(The records)

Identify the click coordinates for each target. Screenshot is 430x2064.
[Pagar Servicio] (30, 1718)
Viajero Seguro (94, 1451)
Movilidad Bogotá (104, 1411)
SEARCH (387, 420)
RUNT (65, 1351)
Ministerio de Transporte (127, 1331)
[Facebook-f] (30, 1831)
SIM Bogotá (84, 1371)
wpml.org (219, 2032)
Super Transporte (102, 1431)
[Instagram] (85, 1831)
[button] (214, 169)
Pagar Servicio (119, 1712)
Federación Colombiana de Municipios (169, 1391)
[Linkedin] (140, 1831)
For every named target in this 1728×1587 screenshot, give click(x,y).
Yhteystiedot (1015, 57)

(End The records)
(The records)

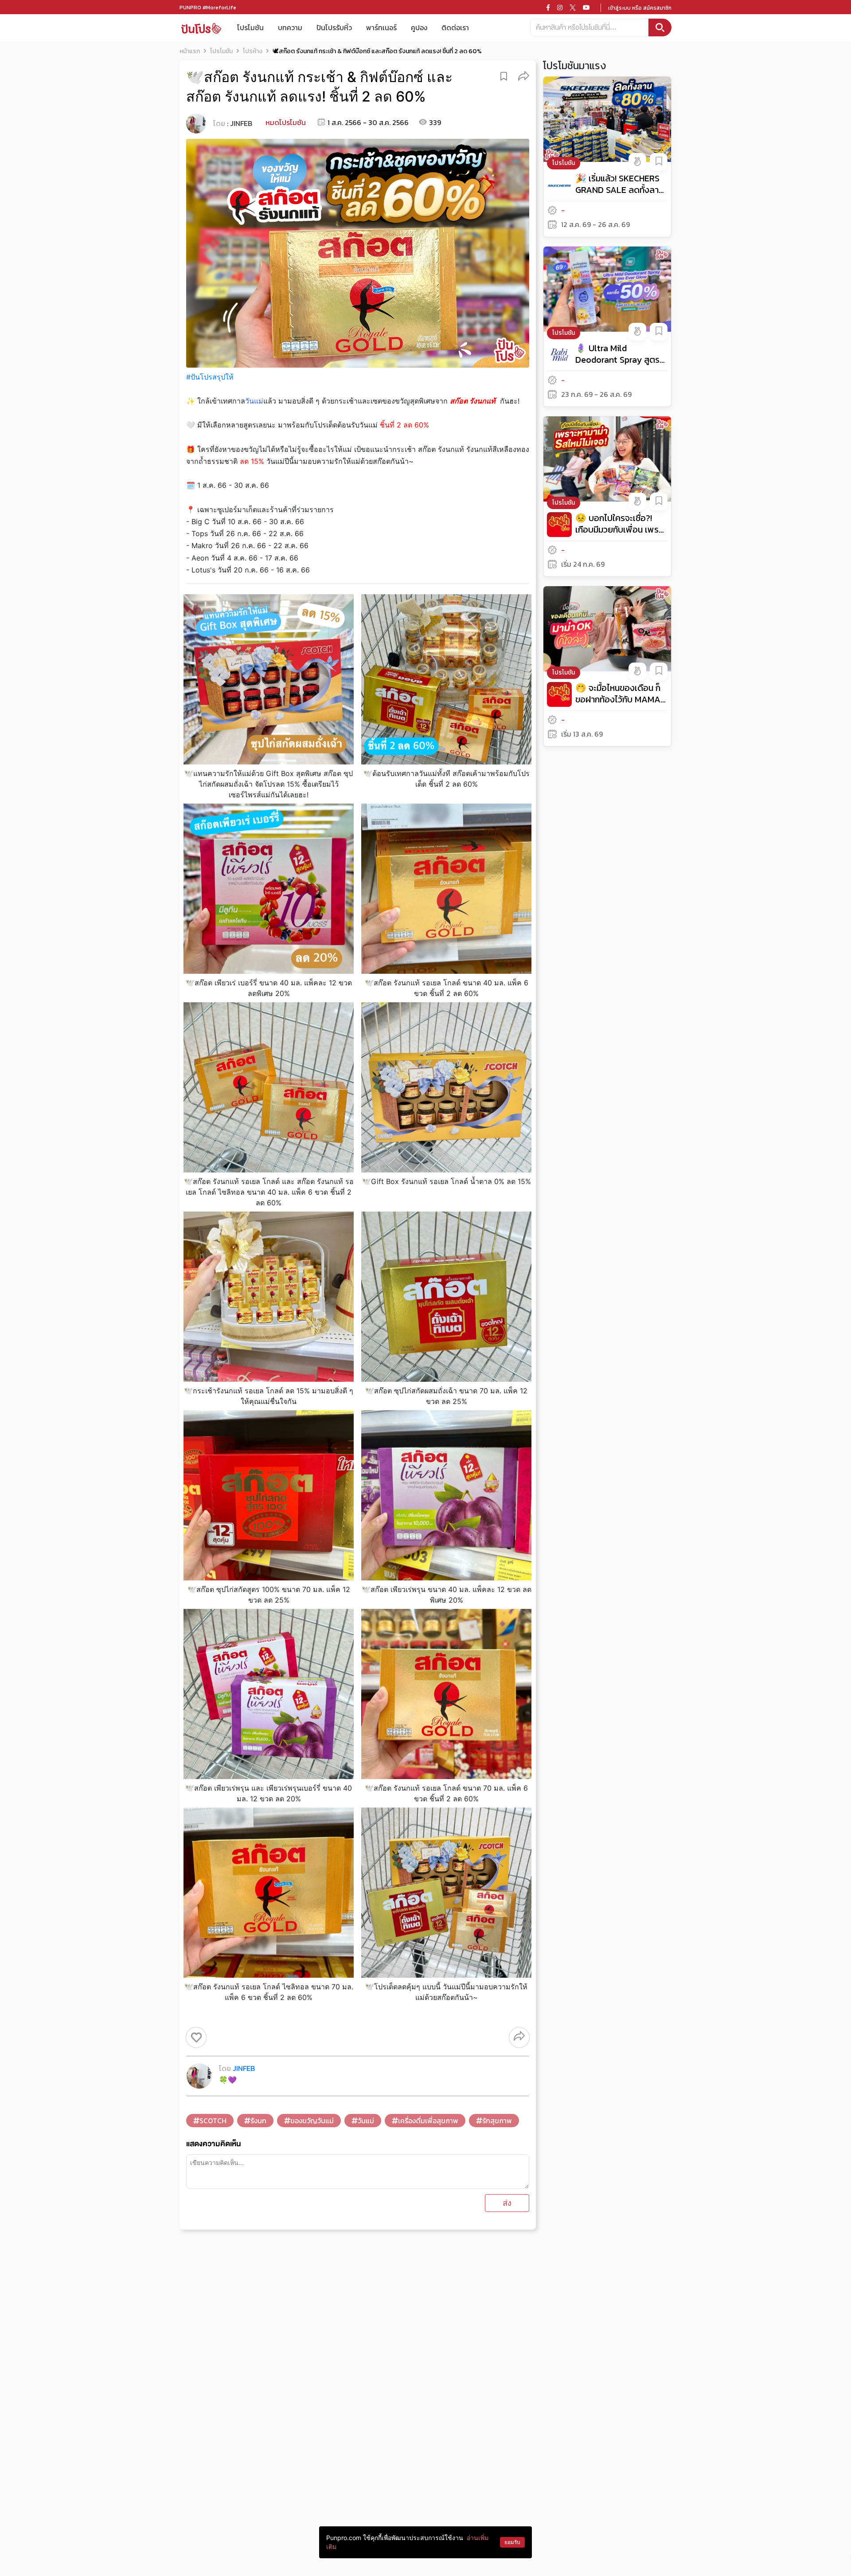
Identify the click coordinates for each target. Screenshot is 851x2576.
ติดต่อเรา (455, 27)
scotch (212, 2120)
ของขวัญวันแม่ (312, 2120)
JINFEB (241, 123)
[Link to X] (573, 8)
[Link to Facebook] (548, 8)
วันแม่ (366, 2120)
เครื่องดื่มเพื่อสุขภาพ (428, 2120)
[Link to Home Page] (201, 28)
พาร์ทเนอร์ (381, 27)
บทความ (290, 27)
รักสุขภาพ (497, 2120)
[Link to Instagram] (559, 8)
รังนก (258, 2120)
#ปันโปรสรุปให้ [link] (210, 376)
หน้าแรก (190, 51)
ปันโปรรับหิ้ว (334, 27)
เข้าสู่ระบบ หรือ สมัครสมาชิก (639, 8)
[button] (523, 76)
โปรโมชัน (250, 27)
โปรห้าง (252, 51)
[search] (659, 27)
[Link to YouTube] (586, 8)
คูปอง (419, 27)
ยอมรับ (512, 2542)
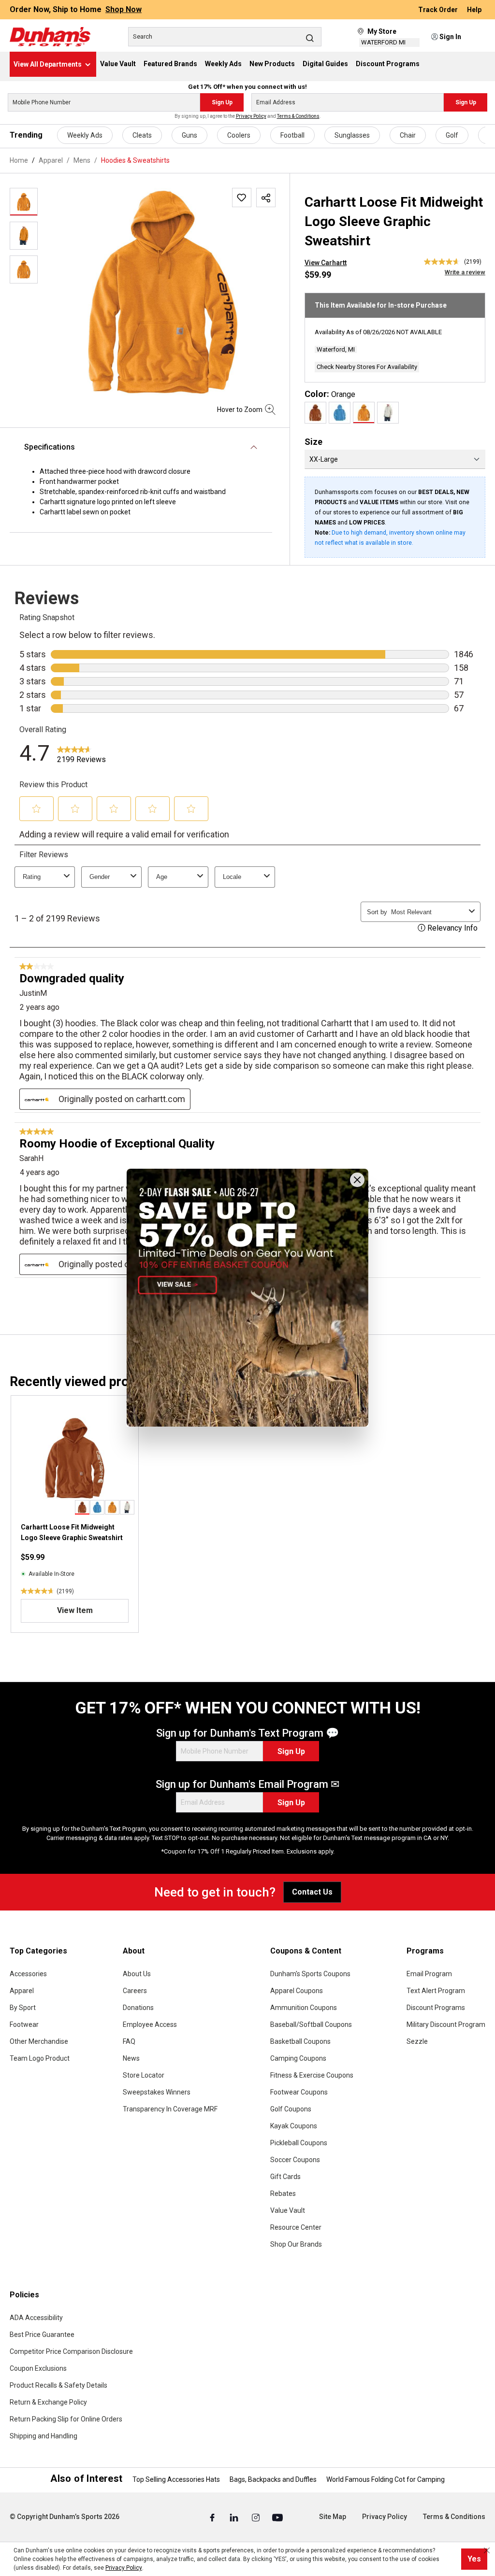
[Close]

(End The records)

Your task: Working from the material above, restate word for word the lines between the line with "Screenshot is 430x2064." and the line with "Yhteystiedot (1015, 57)", both included, and only those.

Solution to the exercise:
Identify the click coordinates for each target. Screenshot is 430x2064.
[Pagar Servicio] (30, 1718)
Viajero Seguro (94, 1451)
Movilidad Bogotá (104, 1411)
SEARCH (387, 420)
RUNT (65, 1351)
Ministerio de Transporte (127, 1331)
[Facebook-f] (30, 1831)
SIM Bogotá (84, 1371)
wpml.org (219, 2032)
Super Transporte (102, 1431)
[Instagram] (85, 1831)
[button] (214, 169)
Pagar Servicio (119, 1712)
Federación Colombiana de Municipios (169, 1391)
[Linkedin] (140, 1831)
For every named target in this 1728×1587 screenshot, give click(x,y).
Yhteystiedot (1015, 57)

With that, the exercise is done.